• **SUPPLIED TEXT**:
•••••

Other miscellaneous issues:

●      Domain names – problematic if owned by the person who registered it - the IT guy? The founder?

●      Social media accounts – who owns them? Who has the passwords?


Goal: determine a copyright licensing strategy – what permissions do you want to give to whom for your content? Questions to ask:

1      Most important - Is it your content to license? If a volunteer or contractor created it, you may need to consult that person if you have questions about how that content will be used.

If it is your content:

2      What purpose does distributing your content serve? The answer will vary depending on the content.

3      Who do you want to access your content, and where should they access it? The web makes this muddier, but also gives lots of good options.

4      How will you sustain your content?


The baseline is “All Rights Reserved.” If you want to share rights with others, here are things to consider as part of your licensing process:

●      Give attribution? If so, how?

○      Question: If you are crowdsourcing, has a person basically given their permission to use that content? Answer: No, although that they rarely raise the issue. Many websites include a Terms of Use document that allows the site to use anything a site user submits. That is normally binding.

○      ‘Scraping’ information is another, newer issue. Search engines are the largest “scraper” and defend themselves vigorously, so that area of law is really developing.

○      Is attribution important if the work will only be seen by a small number of people? Legally, you should always ask permission and give attribution. Practically, it is not always done.

●      Modify? If so, share them?

○      If this is allowable, what restrictions might you want to put in place?

•••••

• **DATA SECTION**:
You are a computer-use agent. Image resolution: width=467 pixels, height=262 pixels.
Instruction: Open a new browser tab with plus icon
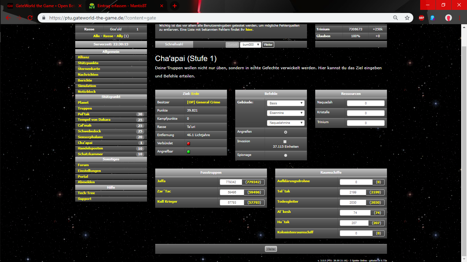point(175,6)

•••••

• **WHAT YOU NEED TO DO**:
1. In the copyright licensing notes, what is described as the largest "scraper"?
2. Please output the copyright licensing notes from "3      Who do you want" up to and including "If so, how?".

• **TASK ANSWERS**:
1. Search engines.

2.
3      Who do you want to access your content, and where should they access it? The web makes this muddier, but also gives lots of good options.

4      How will you sustain your content?


The baseline is “All Rights Reserved.” If you want to share rights with others, here are things to consider as part of your licensing process:

●      Give attribution? If so, how?